Materials provided.

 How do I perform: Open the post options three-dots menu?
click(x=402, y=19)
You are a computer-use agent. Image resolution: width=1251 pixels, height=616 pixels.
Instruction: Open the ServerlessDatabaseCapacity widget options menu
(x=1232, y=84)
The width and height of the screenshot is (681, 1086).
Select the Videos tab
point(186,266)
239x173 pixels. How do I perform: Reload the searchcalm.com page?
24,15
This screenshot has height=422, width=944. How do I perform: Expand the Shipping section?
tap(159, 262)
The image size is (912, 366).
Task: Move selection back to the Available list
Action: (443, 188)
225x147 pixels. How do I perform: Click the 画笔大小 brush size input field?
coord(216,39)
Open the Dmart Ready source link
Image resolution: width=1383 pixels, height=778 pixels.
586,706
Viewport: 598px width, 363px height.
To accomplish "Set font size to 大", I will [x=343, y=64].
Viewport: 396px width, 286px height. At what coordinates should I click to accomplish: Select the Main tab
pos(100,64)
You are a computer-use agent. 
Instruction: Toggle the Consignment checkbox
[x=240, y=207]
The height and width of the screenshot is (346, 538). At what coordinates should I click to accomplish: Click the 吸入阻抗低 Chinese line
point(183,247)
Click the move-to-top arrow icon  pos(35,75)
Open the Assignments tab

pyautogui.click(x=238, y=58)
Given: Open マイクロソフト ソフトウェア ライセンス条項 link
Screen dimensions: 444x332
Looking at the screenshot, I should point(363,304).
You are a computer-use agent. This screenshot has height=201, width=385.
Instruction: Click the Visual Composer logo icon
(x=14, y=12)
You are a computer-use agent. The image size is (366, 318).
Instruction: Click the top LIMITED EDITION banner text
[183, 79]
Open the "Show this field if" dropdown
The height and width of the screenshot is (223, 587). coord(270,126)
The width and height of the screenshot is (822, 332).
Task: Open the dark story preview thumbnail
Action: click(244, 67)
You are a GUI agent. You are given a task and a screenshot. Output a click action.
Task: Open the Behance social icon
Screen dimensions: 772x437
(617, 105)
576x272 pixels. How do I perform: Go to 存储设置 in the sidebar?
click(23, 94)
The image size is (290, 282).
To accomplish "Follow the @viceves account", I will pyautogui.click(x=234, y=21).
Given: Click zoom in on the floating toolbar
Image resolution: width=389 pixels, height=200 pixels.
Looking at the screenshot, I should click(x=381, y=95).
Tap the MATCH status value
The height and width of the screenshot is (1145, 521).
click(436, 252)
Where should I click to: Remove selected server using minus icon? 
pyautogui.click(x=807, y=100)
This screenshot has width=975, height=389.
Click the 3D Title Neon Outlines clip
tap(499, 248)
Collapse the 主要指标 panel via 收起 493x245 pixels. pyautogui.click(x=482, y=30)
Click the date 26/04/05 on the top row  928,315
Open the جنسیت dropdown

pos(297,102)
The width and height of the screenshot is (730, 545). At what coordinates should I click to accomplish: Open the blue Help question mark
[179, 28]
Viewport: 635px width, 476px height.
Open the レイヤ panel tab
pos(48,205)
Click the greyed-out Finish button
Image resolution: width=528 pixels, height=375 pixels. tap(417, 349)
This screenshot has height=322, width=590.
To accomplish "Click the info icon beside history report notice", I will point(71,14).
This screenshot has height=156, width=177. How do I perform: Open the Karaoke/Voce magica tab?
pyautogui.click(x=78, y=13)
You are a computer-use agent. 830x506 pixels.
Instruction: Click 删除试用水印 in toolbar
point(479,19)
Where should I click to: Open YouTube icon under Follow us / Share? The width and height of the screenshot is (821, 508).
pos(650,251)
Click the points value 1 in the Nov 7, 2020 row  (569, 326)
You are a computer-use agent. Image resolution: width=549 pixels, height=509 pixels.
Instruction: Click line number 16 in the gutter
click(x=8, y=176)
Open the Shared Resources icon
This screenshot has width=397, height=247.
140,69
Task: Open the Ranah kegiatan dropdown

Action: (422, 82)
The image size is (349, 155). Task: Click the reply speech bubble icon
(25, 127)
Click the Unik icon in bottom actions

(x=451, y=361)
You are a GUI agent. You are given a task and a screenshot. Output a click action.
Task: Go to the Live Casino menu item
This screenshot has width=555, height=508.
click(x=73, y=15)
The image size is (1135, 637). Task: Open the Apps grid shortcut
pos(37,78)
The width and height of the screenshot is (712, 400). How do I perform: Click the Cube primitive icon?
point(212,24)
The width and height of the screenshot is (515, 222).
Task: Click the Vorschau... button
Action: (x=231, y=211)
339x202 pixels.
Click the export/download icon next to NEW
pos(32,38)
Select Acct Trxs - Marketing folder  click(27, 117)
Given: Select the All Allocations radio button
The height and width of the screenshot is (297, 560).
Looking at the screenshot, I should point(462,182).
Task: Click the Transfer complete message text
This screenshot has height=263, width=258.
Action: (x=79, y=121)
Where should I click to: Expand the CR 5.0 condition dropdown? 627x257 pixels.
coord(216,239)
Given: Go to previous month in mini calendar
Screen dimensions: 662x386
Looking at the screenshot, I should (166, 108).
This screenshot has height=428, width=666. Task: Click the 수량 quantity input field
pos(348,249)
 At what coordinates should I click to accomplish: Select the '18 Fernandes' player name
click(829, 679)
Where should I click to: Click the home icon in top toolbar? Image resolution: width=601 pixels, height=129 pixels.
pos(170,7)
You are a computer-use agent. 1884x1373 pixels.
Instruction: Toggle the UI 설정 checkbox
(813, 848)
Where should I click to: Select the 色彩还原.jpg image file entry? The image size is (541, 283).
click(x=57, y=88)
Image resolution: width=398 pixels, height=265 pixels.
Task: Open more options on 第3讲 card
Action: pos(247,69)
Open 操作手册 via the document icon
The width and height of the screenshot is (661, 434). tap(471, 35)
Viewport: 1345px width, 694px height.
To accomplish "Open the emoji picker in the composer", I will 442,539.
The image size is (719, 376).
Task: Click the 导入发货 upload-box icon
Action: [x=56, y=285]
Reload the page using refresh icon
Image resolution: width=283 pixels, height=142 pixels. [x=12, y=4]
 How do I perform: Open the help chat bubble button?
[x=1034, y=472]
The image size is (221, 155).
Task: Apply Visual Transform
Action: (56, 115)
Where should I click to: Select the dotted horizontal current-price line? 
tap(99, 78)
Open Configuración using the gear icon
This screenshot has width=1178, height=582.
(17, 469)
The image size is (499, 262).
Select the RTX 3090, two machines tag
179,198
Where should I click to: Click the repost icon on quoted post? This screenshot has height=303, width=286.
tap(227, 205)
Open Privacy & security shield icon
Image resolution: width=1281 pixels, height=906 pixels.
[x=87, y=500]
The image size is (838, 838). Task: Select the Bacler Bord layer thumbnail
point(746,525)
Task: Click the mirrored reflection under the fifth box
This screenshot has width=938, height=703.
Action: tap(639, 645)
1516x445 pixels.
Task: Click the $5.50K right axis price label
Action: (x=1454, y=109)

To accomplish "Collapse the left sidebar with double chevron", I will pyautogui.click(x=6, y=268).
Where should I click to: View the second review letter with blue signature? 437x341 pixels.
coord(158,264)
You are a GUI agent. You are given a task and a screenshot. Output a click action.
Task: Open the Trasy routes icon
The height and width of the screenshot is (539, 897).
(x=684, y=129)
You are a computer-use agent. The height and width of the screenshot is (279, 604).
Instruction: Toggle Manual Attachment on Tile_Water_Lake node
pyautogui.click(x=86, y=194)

Assigned task. The records above are to be given again in full, exactly.

Written response.
 How do I perform: Open the post options three-dots menu?
click(x=402, y=19)
You are a computer-use agent. Image resolution: width=1251 pixels, height=616 pixels.
Instruction: Open the ServerlessDatabaseCapacity widget options menu
(x=1232, y=84)
The width and height of the screenshot is (681, 1086).
Select the Videos tab
point(186,266)
239x173 pixels. How do I perform: Reload the searchcalm.com page?
24,15
This screenshot has height=422, width=944. How do I perform: Expand the Shipping section?
tap(159, 262)
The image size is (912, 366).
Task: Move selection back to the Available list
Action: (443, 188)
225x147 pixels. How do I perform: Click the 画笔大小 brush size input field?
coord(216,39)
Open the Dmart Ready source link
Image resolution: width=1383 pixels, height=778 pixels.
586,706
Viewport: 598px width, 363px height.
To accomplish "Set font size to 大", I will [x=343, y=64].
Viewport: 396px width, 286px height. At what coordinates should I click to accomplish: Select the Main tab
pos(100,64)
You are a computer-use agent. 
Instruction: Toggle the Consignment checkbox
[x=240, y=207]
The height and width of the screenshot is (346, 538). At what coordinates should I click to accomplish: Click the 吸入阻抗低 Chinese line
point(183,247)
Click the move-to-top arrow icon  pos(35,75)
Open the Assignments tab

pyautogui.click(x=238, y=58)
Given: Open マイクロソフト ソフトウェア ライセンス条項 link
Screen dimensions: 444x332
Looking at the screenshot, I should point(363,304).
You are a computer-use agent. This screenshot has height=201, width=385.
Instruction: Click the Visual Composer logo icon
(x=14, y=12)
You are a computer-use agent. The image size is (366, 318).
Instruction: Click the top LIMITED EDITION banner text
[183, 79]
Open the "Show this field if" dropdown
The height and width of the screenshot is (223, 587). coord(270,126)
The width and height of the screenshot is (822, 332).
Task: Open the dark story preview thumbnail
Action: click(244, 67)
You are a GUI agent. You are given a task and a screenshot. Output a click action.
Task: Open the Behance social icon
Screen dimensions: 772x437
(617, 105)
576x272 pixels. How do I perform: Go to 存储设置 in the sidebar?
click(23, 94)
The image size is (290, 282).
To accomplish "Follow the @viceves account", I will pyautogui.click(x=234, y=21).
Given: Click zoom in on the floating toolbar
Image resolution: width=389 pixels, height=200 pixels.
Looking at the screenshot, I should click(x=381, y=95).
Tap the MATCH status value
The height and width of the screenshot is (1145, 521).
click(436, 252)
Where should I click to: Remove selected server using minus icon? 
pyautogui.click(x=807, y=100)
This screenshot has width=975, height=389.
Click the 3D Title Neon Outlines clip
tap(499, 248)
Collapse the 主要指标 panel via 收起 493x245 pixels. pyautogui.click(x=482, y=30)
Click the date 26/04/05 on the top row  928,315
Open the جنسیت dropdown

pos(297,102)
The width and height of the screenshot is (730, 545). At what coordinates should I click to accomplish: Open the blue Help question mark
[179, 28]
Viewport: 635px width, 476px height.
Open the レイヤ panel tab
pos(48,205)
Click the greyed-out Finish button
Image resolution: width=528 pixels, height=375 pixels. tap(417, 349)
This screenshot has height=322, width=590.
To accomplish "Click the info icon beside history report notice", I will point(71,14).
This screenshot has height=156, width=177. How do I perform: Open the Karaoke/Voce magica tab?
pyautogui.click(x=78, y=13)
You are a computer-use agent. 830x506 pixels.
Instruction: Click 删除试用水印 in toolbar
point(479,19)
Where should I click to: Open YouTube icon under Follow us / Share? The width and height of the screenshot is (821, 508).
pos(650,251)
Click the points value 1 in the Nov 7, 2020 row  (569, 326)
You are a computer-use agent. Image resolution: width=549 pixels, height=509 pixels.
Instruction: Click line number 16 in the gutter
click(x=8, y=176)
Open the Shared Resources icon
This screenshot has width=397, height=247.
140,69
Task: Open the Ranah kegiatan dropdown

Action: (422, 82)
The image size is (349, 155). Task: Click the reply speech bubble icon
(25, 127)
Click the Unik icon in bottom actions

(x=451, y=361)
You are a GUI agent. You are given a task and a screenshot. Output a click action.
Task: Go to the Live Casino menu item
This screenshot has width=555, height=508.
click(x=73, y=15)
The image size is (1135, 637). Task: Open the Apps grid shortcut
pos(37,78)
The width and height of the screenshot is (712, 400). How do I perform: Click the Cube primitive icon?
point(212,24)
The width and height of the screenshot is (515, 222).
Task: Click the Vorschau... button
Action: (x=231, y=211)
339x202 pixels.
Click the export/download icon next to NEW
pos(32,38)
Select Acct Trxs - Marketing folder  click(27, 117)
Given: Select the All Allocations radio button
The height and width of the screenshot is (297, 560).
Looking at the screenshot, I should point(462,182).
Task: Click the Transfer complete message text
This screenshot has height=263, width=258.
Action: (x=79, y=121)
Where should I click to: Expand the CR 5.0 condition dropdown? 627x257 pixels.
coord(216,239)
Given: Go to previous month in mini calendar
Screen dimensions: 662x386
Looking at the screenshot, I should (166, 108).
This screenshot has height=428, width=666. Task: Click the 수량 quantity input field
pos(348,249)
 At what coordinates should I click to accomplish: Select the '18 Fernandes' player name
click(829, 679)
Where should I click to: Click the home icon in top toolbar? Image resolution: width=601 pixels, height=129 pixels.
pos(170,7)
You are a computer-use agent. 1884x1373 pixels.
Instruction: Toggle the UI 설정 checkbox
(813, 848)
Where should I click to: Select the 色彩还原.jpg image file entry? The image size is (541, 283).
click(x=57, y=88)
Image resolution: width=398 pixels, height=265 pixels.
Task: Open more options on 第3讲 card
Action: pos(247,69)
Open 操作手册 via the document icon
The width and height of the screenshot is (661, 434). tap(471, 35)
Viewport: 1345px width, 694px height.
To accomplish "Open the emoji picker in the composer", I will 442,539.
The image size is (719, 376).
Task: Click the 导入发货 upload-box icon
Action: [x=56, y=285]
Reload the page using refresh icon
Image resolution: width=283 pixels, height=142 pixels. [x=12, y=4]
 How do I perform: Open the help chat bubble button?
[x=1034, y=472]
The image size is (221, 155).
Task: Apply Visual Transform
Action: (56, 115)
Where should I click to: Select the dotted horizontal current-price line? 
tap(99, 78)
Open Configuración using the gear icon
This screenshot has width=1178, height=582.
(17, 469)
The image size is (499, 262).
Select the RTX 3090, two machines tag
179,198
Where should I click to: Click the repost icon on quoted post? This screenshot has height=303, width=286.
tap(227, 205)
Open Privacy & security shield icon
Image resolution: width=1281 pixels, height=906 pixels.
[x=87, y=500]
The image size is (838, 838). Task: Select the Bacler Bord layer thumbnail
point(746,525)
Task: Click the mirrored reflection under the fifth box
This screenshot has width=938, height=703.
Action: tap(639, 645)
1516x445 pixels.
Task: Click the $5.50K right axis price label
Action: (x=1454, y=109)

To accomplish "Collapse the left sidebar with double chevron", I will pyautogui.click(x=6, y=268).
Where should I click to: View the second review letter with blue signature? 437x341 pixels.
coord(158,264)
You are a GUI agent. You are given a task and a screenshot. Output a click action.
Task: Open the Trasy routes icon
The height and width of the screenshot is (539, 897).
(x=684, y=129)
You are a computer-use agent. The height and width of the screenshot is (279, 604).
Instruction: Toggle Manual Attachment on Tile_Water_Lake node
pyautogui.click(x=86, y=194)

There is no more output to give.